Section #1 Chemical Product and Company Identfication

Bagian 1 lembaran MSDS berisi informasi mengenai nama produk, nomor katalog, nama kimia, asal pabrik, dan nomor telepon dalam keadaan darurat yang dapat dihubungi

Section #2 Composition, Information on Ingredients

Bagian 2 lembaran MSDS berisi informasi mengenai nama kimia, kadar kandungan senyawa, simbol bahaya, dan golongan resiko

Section #3 Hazards Identification

Bagian 3 lembaran MSDS berisi informasi mengenai penampakan secara fisik, potensi bahaya terbesar yang dapat ditimbulkan oleh bahan kimia. Organ-organ yang dapat terkena resiko dan jenis bahaya yang ditimbulkan juga dijelaskan pada bagian ini.

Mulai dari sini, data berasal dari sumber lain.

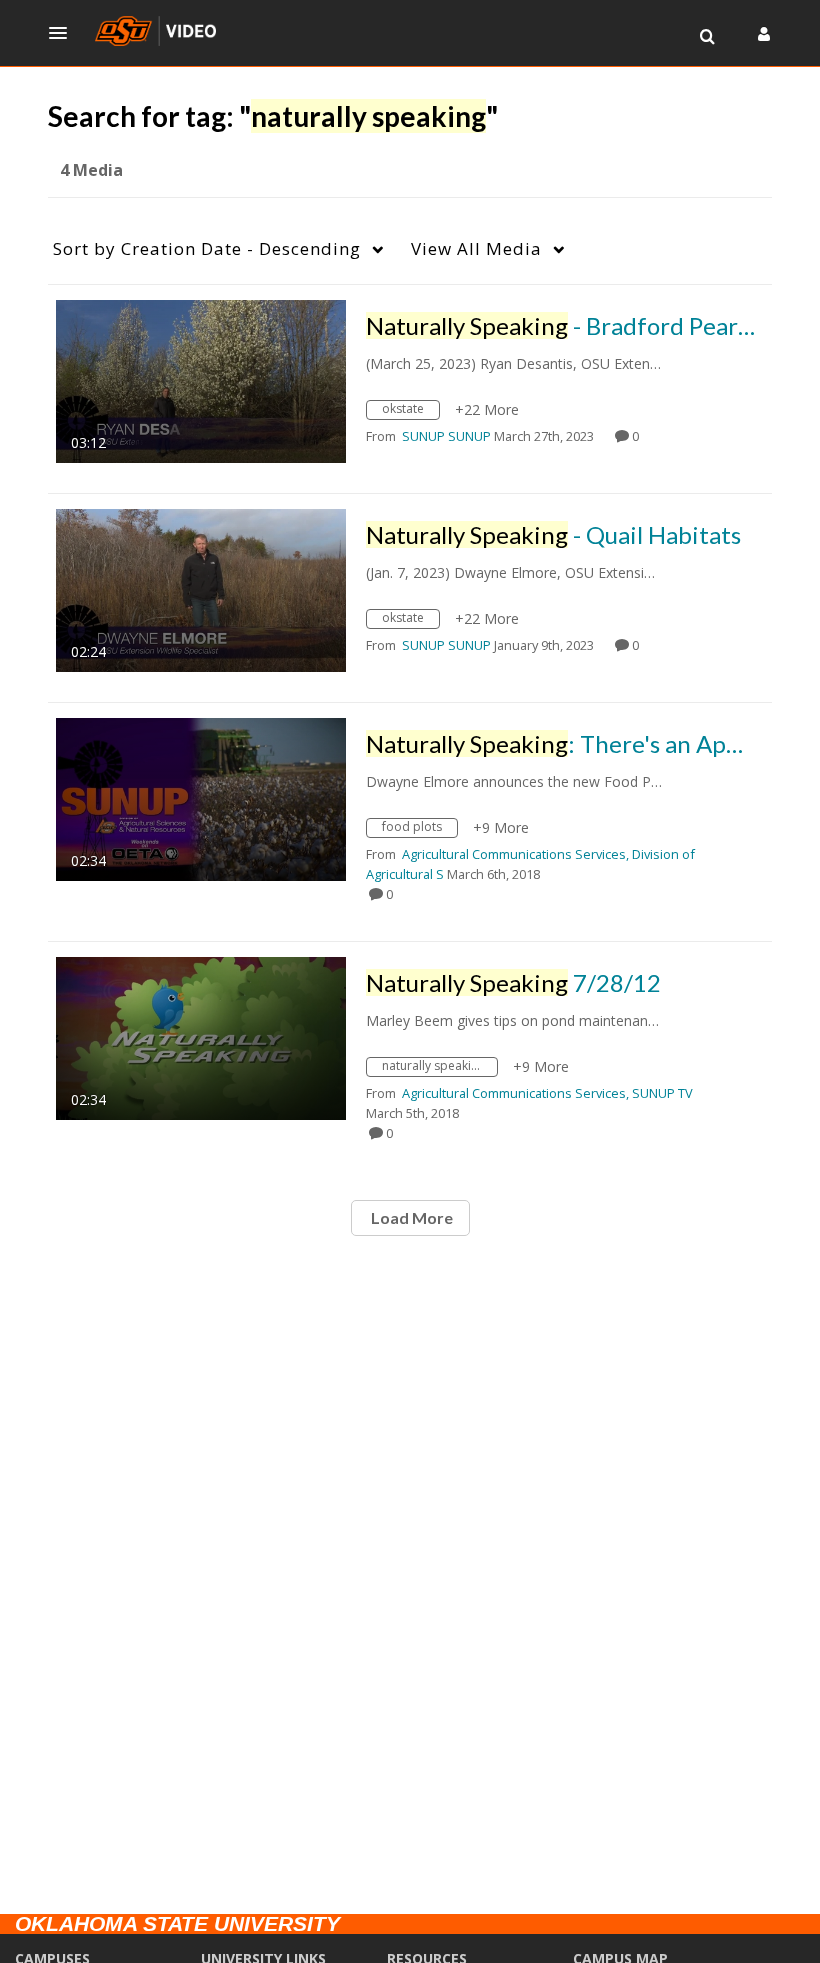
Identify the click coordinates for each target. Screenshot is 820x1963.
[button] (64, 33)
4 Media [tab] (91, 170)
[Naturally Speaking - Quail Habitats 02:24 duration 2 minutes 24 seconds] (201, 588)
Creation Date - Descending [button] (207, 248)
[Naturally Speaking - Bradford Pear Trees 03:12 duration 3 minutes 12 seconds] (201, 379)
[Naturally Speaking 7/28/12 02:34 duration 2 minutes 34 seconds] (201, 1036)
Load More (410, 1217)
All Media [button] (476, 248)
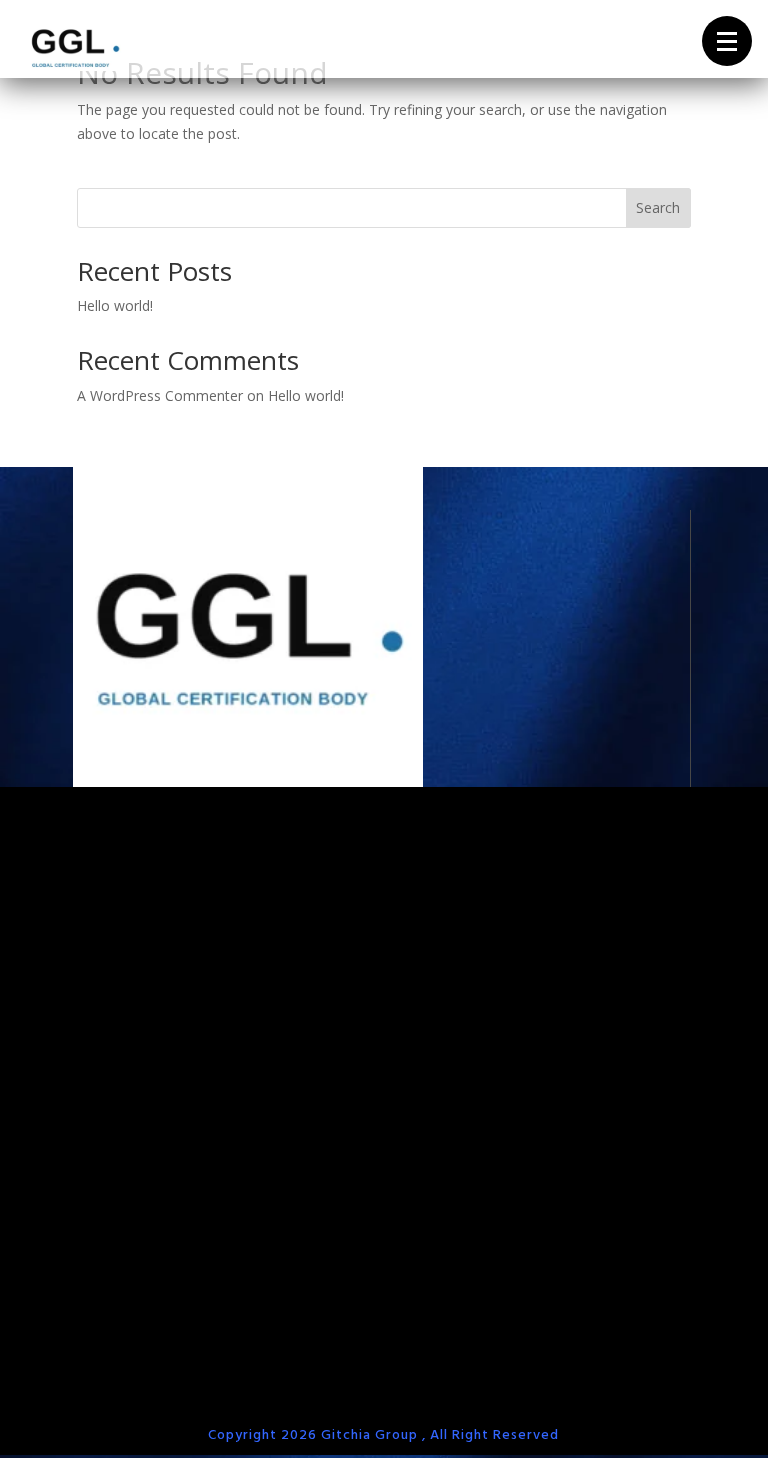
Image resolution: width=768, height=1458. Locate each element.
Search (658, 207)
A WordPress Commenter (160, 395)
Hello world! (115, 305)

Section #4 First Aid Measures

Bagian 4 lembaran MSDS berisi informasi mengenai tindakan pertama yang harus dilakukan apabila menjumpai bahaya seperti ini. Contoh pada mata: jika mata terkena bahan kimia yang bersangkutan, maka segera diguyur dengan air selama paling sedikit 15 menit.

Section #5 Fire Fighting Measures

Bagian 5 lembaran MSDS berisi informasi mengenai alat pemadam kebakaran yang sesuai dengan bahan kimia ini. Alat pemadan kebakaran yang sesuai misalnya bahan kimia kering (dry chemical), karbondioksida padat, atau busa (foam)

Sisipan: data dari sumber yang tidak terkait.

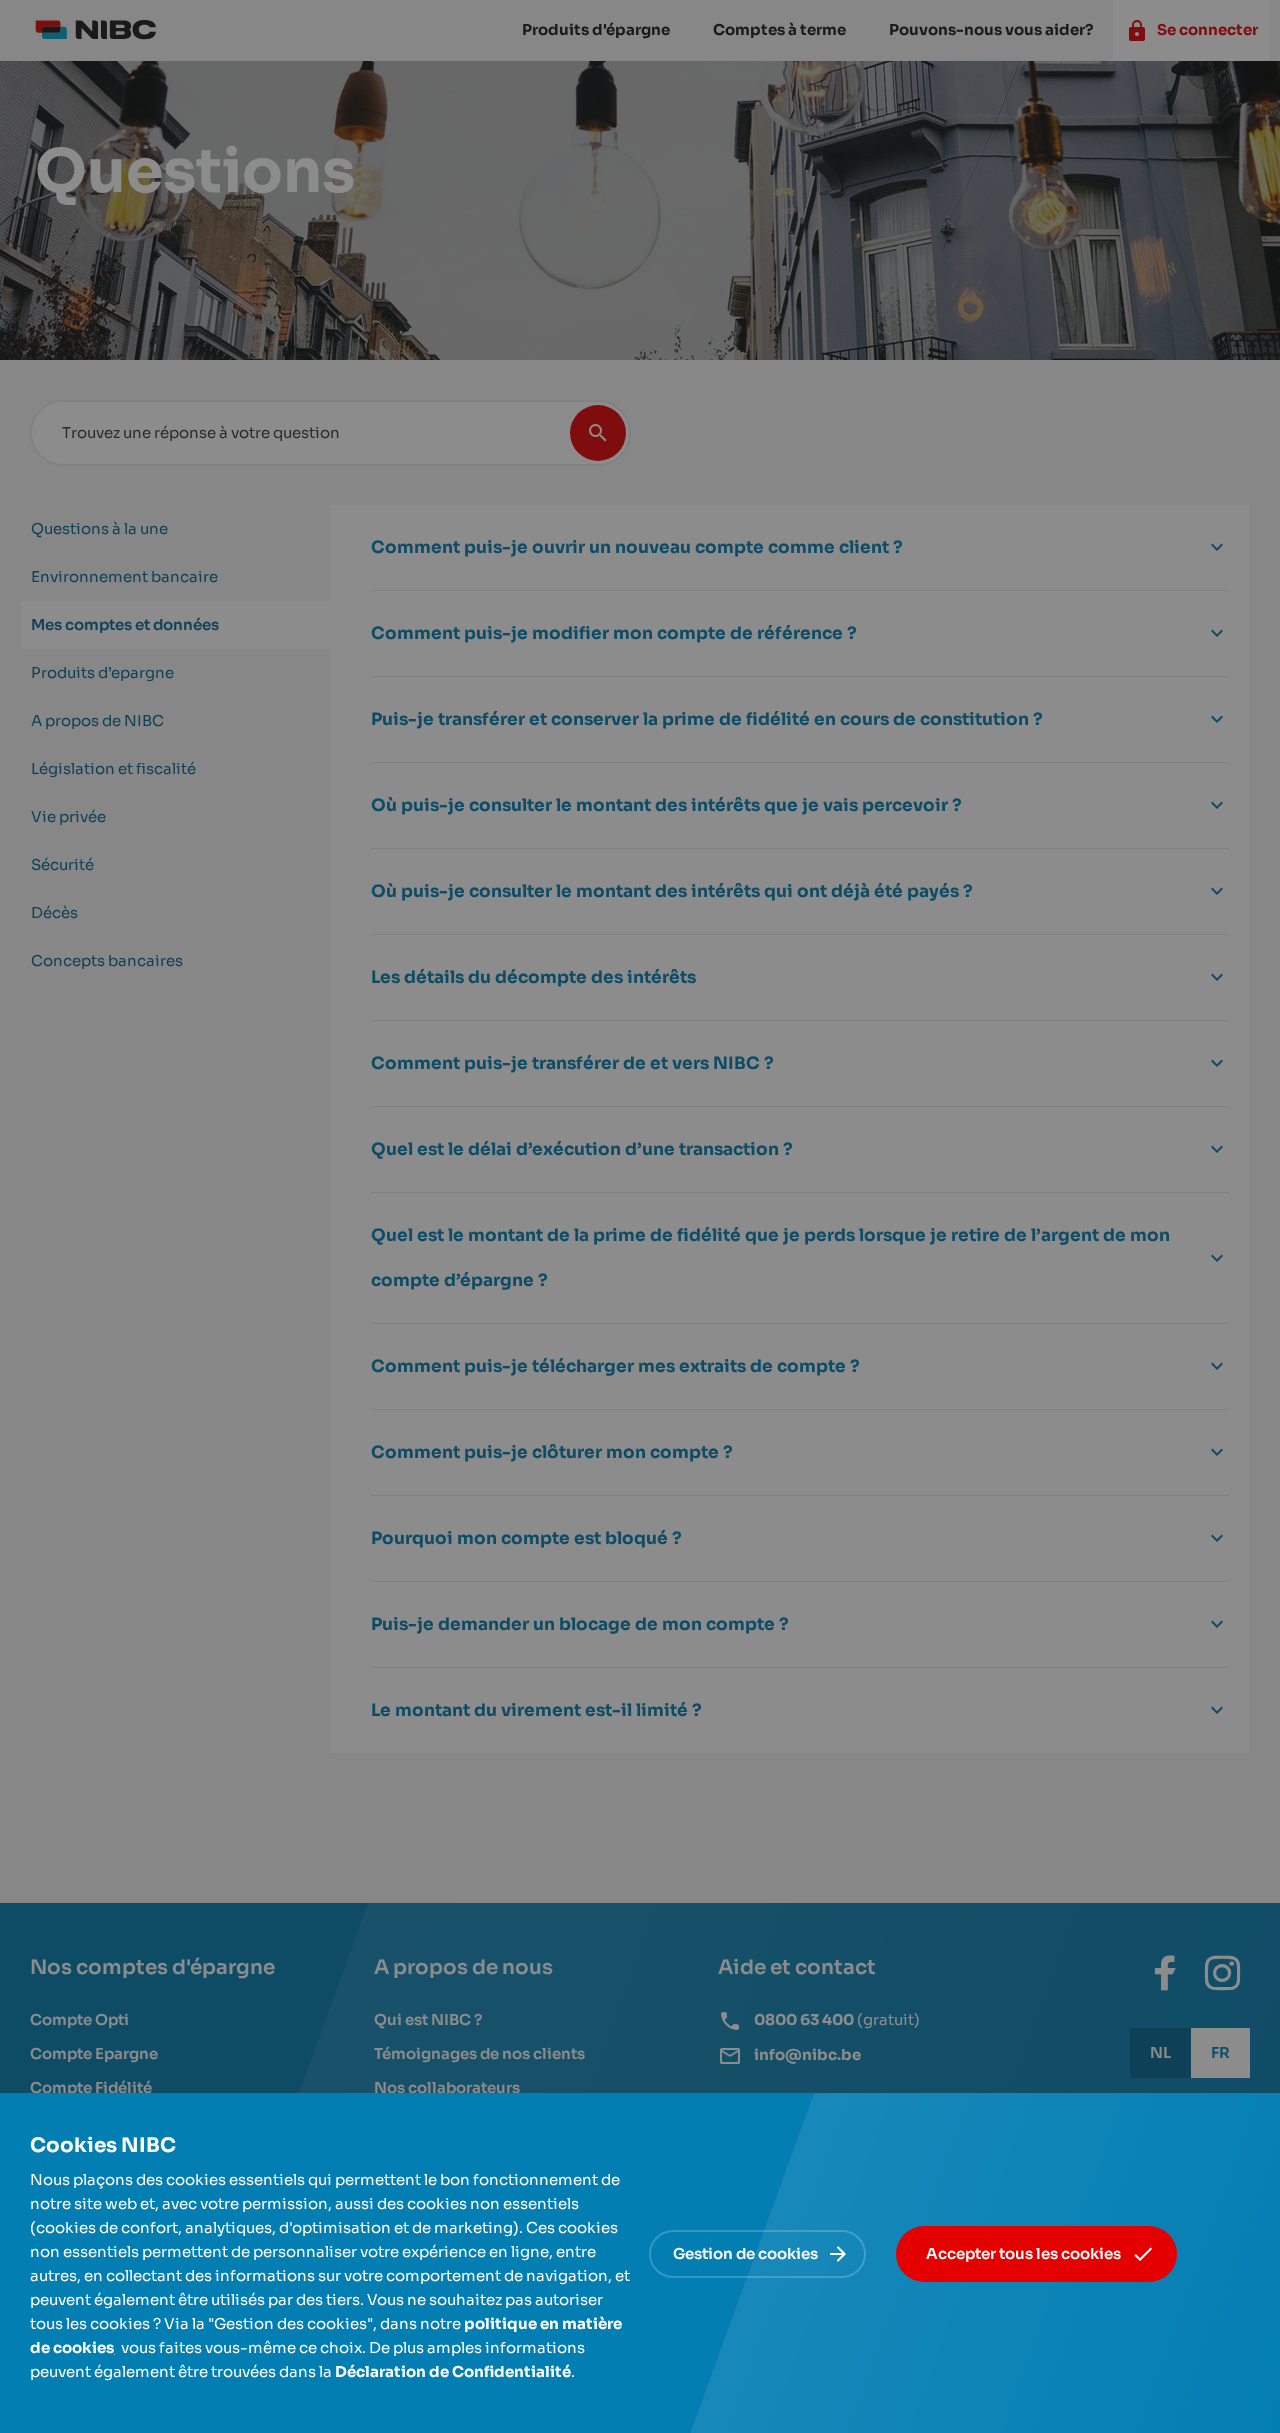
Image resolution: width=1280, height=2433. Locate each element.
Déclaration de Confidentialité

Section #6 Accidental Release Measures

Bagian 6 lembaran MSDS berisikan informasi mengenai tata cara atau prosedur yang harus diikuti untuk menghindarkan bahan kimia setelah terjadi kecelakaan, meliputi pembersihan dari tumbahan, peralatan keselamatan kerja yang harus dikenakan oleh petugas, dan lain-lain

Section #7 Handling and Storage

Bagian 7 lembaran MSDS berisikan informasi mengenai prosedur penyimpanan dan penanganan. Informasi ini sangat penting berkaitan dengan setiap saat petugas berinteraksi dengan bahan kimia ini. Informasi meliputi apakah bahan kimia ini mudah terbakar, resiko meledak, resiko membentuk senyawa peroksida, dan lain-lain

Section #8 Exposure Controls, Personal Protection

Bagian 8 lembaran MSDS berisikan informasi mengenai peraturan standar ambang batas maksimum di lingkungan serta peralatan khusus yang digunakan oleh seseorang yang bekerja dengan bahan kimia tersebut

Section #9 Physical and Chemical Properties

Bagian 9 lembaran MSDS berisikan informasi mengenai sifat-sifat fisika dan kimia dari bahan kimia. Sifat-sifat ini meliputi wujud bahan dalam temperatur kamar, penampakan fisik, bau, pH, tekanan uap pada temperatur kamar, kekentalan, titik leleh, suhu dekomposisi, kelarutan, massa molekul relatif, dan rumus molekul

Section #10 Stability and Reactivity

Bagian 10 lembaran MSDS berisikan informasi mengenai stabilitas dan reaktivitas bahan kimia. Kondisi-konsisi agar bahan stabil, dan kondisi-kondisi yang harus dihindari, serta bahan-bahan lain yang tidak boleh bercampur dengannya

Section #11 Toxicological Information

Bagian 11 lembaran MSDS berisikan informasi mengenai toksikologi. Informasi mengenai apakah bahan kimia ini bersifat karsinogenik (memicu pertumbuhan sel-sel kanker), epidemi, mutagenik, dan lain-lain

Section #12 Ecological Information

Bagian 12 lembaran MSDS berisikan informasi mengenai efek bahan kimia terhadap lingkungan. Informasi meliputi toksisitas terhadap lingkungan, daya penguapan, pencucian, dan degradasi oleh makhluk hidup yang lain

Section #13 Disposal Considerations

Bagian 13 lembaran MSDS berisikan informasi mengenai hal-hal yang berkaitan dengan pembuangan. Pada umumnya informasi yang diberikan tidak cukup rinci

Section #14 Transport Information

Bagian 14 lembaran MSDS berisikan informasi mengenai transport informasi, yaitu nomor pengiriman, klasifikasi bahaya, klasifikasi tata cara pengepakan, dan lain-lain

Section #15 Regulatory Information

Bagian 15 lembaran MSDS berisikan informasi mengenai regulasi. Berisikan juga kode bahaya yang mengindikasikan bahaya prinsip berkaitan dengan bahan kimia, dan penyebab bahaya ketika bekerja dengan bahan tersebut

Section #16 Additional Information

Bagian 16 lembaran MSDS berisikan informasi tambahan, seperti tanggal penerbitan MSDS, nomor revisi dokumen, tanggal revisi, daftar referensi, dan informasi lain yang bermanfaat.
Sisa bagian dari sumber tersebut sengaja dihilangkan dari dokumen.